The Cementerio de la Recoleta: This is where all the rich families in Buenos Aires have their final resting places, usually in above the ground tombs. Check out the calico cats who have haunted the cemetary for generations. Be sure to visit the tomb of Eva Perón, the bastard daughter of an aristocrat who, despite having the most visited tomb in the cemetery, is considered by many to be too "low class" for eternal interment in Recoleta.
The Palermo Viejo district: This is a trendy neighborhood with charming cobblestone streets, bookstores, bars and boutiques; definitely better than the touristic San Telmo area for a nightime excursion. The Plaza Italia station is the closest metro stop.
Tigre Islands: Spend a day just outside the busy city on an island in Tigre. Have an authentic Argentine BBQ, have a few beers, enjoy a private swimming pool, rent canoes, play Football or Volleyball, and pretty much enjoy the good life.

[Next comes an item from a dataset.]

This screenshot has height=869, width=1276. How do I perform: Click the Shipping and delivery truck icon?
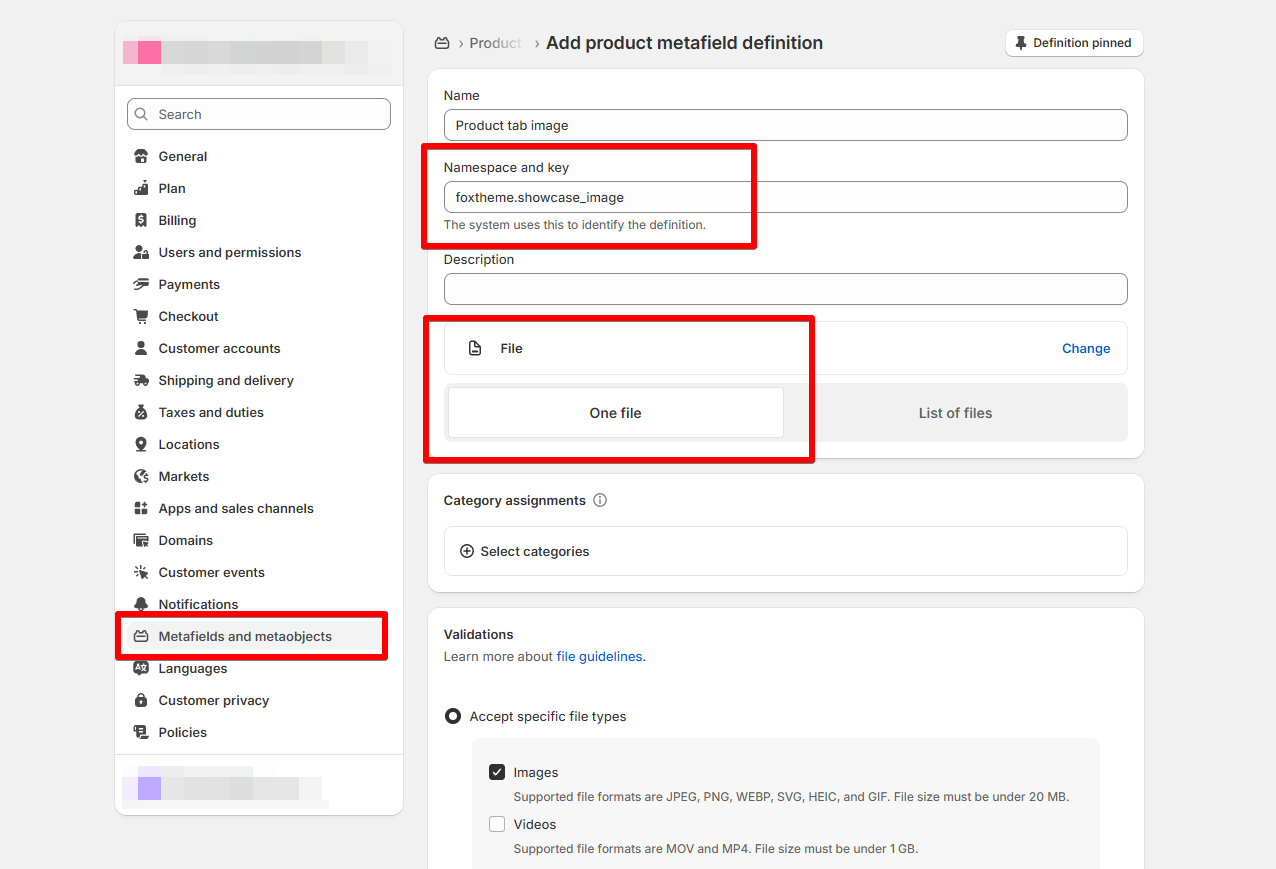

More information is available at the Buenos Aires official tourism website , including suggested itineraries.
Tango A trip to Buenos Aires is not complete without some sort of experience of the Tango, national dance of Argentina. Tango is best experienced not in La Boca and on Calle Florida, but in the Milongas. A milonga is both a place where a Tango dance will take place, as well as a specific type of tango dance.
There is a monthly magazine put out in Buenos Aires called "El Tangauta". It is the bible of everything Tango going on in Buenos Aires. Every group lesson and milonga is in there. Another source of Tango information is Punto Tango , published monthly; it is available for download in pdf format. Vammos  is an Buenos Aires Event Community where you will find recommendation by users.
Milongas Milongas take place either during the day or late at night. "Matinée Milongas" usually start in the early afternoon and go until 8-10pm. Made popular by tourists who may struggle staying up until 5am every night, you will find many locals here as well more than willing to show you how to dance. The night Milongas officially start at around 11, but don't fill up until around 1:30. They may go on until 5 or 6 in the morning.
- Confiteria Idéal Suipacha 384 (just off of Corrientes, near Calle Florida). A good place for beginners to check out authentic tango, but skip the overpriced confitéria. Shows start around 30 pesos.
- Salon Canning,
- El Beso
- Porteňo y Bailarin
Lessons You can start learning tango through the group lessons offered at many studios. Some popular schools are at the Centro Bourges Culturel, on the very top floor. It can be very hard to find the actual place as there are some stairs you have to go up, and go through a museum. Ask the security people where the "Escuela de Tango" is. It can be very hot in summers in the room. The Centro is within the Galerias Pacifico, the overpriced American-style mall near Calle Florida on san Martin.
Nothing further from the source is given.